Ad attirare l’attenzione dell’Unione europea è, infatti, il memorandum d’intesa firmato a Rabat il 15 settembre 2022 su un progetto di gasdotto che collegherà la Nigeria al Marocco e che rifornirà l’Africa occidentale e l’Europa, aprendo la possibilità di uno percorso di approvvigionamento energetico.

Il mega progetto del gasdotto trans-sahariano rappresenterà, dunque, uno dei principali punti dell’agenda politica della prossima presidenza nigeriana, dato che, nelle parole del ministro del petrolio nigeriano Timipre Sylva: «La più grande opportunità per noi è consegnare il gas direttamente all’Europa».

Le istituzioni regionali

A livello macroregionale, le elezioni nigeriane si terranno all’interno di un contesto che vede l’Ecowas (Economic Community of West African States) perdere sempre più credibilità e potere all’interno dell’Africa occidentale.

La crescente perdita di legittimità da parte dell’Ecowas avviene per via dell’inefficienza nel far fronte, nell’ultimo decennio, alle crisi economiche e politiche all’interno degli stati membri, così come all’attuale diffusione del jihadismo nella fascia saheliana.

Ad incrinare le relazioni interne alla comunità sono state le sanzioni e i blocchi economici imposti a Mali, Burkina Faso e alla Guinea Conakry a seguito dei colpi di stato militari, che hanno portato alla deposizione e arresto dei presidenti filofrancesi Ibrahim Keita a Bamako, Roch Mark Kaboré a Ouagadougou, e Alpha Condé a Conakry.

Accusata di proteggere gli interessi della classe politica e di rappresentare il volere francese all’interno dell’Africa occidentale, l’Ecowas si ritrova ora a fare i conti con le pressioni di alcuni stati membri, fortemente colpiti dai blocchi commerciali, e con le consistenti fratture interne, che hanno portato ad una alleanza tripartitica Ouagadougou-Bamako-Conakry volta a unire le forze in nome del loro storico passato anticoloniale.

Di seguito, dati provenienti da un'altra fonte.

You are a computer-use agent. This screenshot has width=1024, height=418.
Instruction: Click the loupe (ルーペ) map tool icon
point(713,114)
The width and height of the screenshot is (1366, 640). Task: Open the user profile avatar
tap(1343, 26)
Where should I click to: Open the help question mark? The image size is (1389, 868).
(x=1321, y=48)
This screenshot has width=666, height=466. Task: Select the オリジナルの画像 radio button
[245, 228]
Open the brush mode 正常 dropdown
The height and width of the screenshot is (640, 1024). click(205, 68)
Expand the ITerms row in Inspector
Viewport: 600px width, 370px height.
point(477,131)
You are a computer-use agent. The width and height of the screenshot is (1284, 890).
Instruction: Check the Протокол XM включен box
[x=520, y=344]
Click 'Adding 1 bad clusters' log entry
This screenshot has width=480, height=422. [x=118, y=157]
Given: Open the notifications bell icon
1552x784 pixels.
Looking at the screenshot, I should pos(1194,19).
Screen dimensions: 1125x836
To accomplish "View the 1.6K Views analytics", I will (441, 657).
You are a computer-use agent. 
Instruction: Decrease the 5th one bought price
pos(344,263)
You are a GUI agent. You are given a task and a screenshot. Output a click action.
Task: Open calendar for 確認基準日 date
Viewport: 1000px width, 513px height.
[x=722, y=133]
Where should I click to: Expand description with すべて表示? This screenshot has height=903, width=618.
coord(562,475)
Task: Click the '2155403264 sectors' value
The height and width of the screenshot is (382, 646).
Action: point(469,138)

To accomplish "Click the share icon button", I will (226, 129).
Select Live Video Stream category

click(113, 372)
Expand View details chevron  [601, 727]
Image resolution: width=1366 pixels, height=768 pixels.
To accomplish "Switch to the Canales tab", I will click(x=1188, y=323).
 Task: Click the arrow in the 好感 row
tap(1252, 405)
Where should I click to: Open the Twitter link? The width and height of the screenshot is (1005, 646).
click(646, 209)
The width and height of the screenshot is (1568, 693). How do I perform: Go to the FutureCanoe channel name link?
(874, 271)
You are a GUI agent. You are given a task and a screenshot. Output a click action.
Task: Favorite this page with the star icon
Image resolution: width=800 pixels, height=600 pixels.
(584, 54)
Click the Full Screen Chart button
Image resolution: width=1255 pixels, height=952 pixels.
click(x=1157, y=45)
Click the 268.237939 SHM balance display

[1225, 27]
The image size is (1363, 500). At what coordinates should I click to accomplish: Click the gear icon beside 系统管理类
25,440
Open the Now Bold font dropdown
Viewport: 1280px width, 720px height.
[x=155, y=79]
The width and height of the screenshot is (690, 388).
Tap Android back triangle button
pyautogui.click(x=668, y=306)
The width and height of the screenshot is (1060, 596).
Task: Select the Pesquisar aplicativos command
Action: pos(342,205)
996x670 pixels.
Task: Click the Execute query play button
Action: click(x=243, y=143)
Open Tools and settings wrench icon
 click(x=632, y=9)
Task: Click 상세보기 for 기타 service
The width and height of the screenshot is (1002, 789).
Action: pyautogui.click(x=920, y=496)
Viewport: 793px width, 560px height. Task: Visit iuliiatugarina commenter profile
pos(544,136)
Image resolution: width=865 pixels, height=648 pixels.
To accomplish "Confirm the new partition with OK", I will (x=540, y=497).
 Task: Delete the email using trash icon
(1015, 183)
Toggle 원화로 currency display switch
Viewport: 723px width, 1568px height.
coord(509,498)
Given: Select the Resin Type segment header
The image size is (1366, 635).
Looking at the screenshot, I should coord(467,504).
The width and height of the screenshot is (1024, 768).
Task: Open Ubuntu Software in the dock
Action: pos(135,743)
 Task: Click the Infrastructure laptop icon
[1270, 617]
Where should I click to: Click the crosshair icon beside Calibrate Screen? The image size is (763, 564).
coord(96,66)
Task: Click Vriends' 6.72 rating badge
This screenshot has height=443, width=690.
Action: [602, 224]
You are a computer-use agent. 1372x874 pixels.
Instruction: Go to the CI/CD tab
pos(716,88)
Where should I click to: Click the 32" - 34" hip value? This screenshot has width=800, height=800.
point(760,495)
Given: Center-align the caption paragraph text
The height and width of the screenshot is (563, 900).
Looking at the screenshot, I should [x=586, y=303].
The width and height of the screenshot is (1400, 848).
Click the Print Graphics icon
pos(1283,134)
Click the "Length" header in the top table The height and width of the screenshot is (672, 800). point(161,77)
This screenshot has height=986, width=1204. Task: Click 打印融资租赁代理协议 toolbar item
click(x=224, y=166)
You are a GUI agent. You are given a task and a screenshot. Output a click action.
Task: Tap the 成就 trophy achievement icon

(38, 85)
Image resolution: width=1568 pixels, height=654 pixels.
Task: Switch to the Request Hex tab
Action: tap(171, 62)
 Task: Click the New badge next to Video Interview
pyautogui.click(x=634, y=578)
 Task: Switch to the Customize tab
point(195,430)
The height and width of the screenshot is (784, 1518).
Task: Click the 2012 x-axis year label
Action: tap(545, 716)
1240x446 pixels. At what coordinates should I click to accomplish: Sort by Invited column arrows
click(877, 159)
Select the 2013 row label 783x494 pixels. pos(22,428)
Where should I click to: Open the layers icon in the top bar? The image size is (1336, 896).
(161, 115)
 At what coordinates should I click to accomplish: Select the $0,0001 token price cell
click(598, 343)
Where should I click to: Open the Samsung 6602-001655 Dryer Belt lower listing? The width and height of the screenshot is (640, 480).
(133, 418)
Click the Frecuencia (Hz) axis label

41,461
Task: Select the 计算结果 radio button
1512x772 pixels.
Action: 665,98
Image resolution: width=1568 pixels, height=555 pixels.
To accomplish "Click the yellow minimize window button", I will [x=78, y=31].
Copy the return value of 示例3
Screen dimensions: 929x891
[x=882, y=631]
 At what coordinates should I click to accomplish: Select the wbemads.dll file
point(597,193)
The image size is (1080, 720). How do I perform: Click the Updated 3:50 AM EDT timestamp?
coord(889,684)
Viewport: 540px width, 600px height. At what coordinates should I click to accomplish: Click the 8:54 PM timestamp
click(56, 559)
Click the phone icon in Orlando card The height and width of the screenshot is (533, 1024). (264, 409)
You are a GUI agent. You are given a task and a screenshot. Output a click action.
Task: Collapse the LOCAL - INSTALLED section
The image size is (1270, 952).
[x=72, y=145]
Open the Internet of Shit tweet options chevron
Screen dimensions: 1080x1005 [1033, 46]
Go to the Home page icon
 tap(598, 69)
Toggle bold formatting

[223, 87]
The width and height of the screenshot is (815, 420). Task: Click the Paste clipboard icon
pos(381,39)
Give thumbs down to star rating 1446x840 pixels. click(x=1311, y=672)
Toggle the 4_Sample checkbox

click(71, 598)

Anche all’interno di questa dimensione geopolitica, il prossimo Governo di Abuja, sede del quartiere generale dell’Ecowas, si ritroverà ad occupare un ruolo fondamentale nel gestire e stabilizzare la delicata situazione di crisi geopolitica-diplomatica.

Le elezioni del 25 febbraio rappresenteranno, quindi, un banco di prova su più livelli, mostrando se e come la nuova governance nigeriana sarà in grado di affrontare le diverse sfide all’interno del panorama nazionale, macroregionale ed internazionale.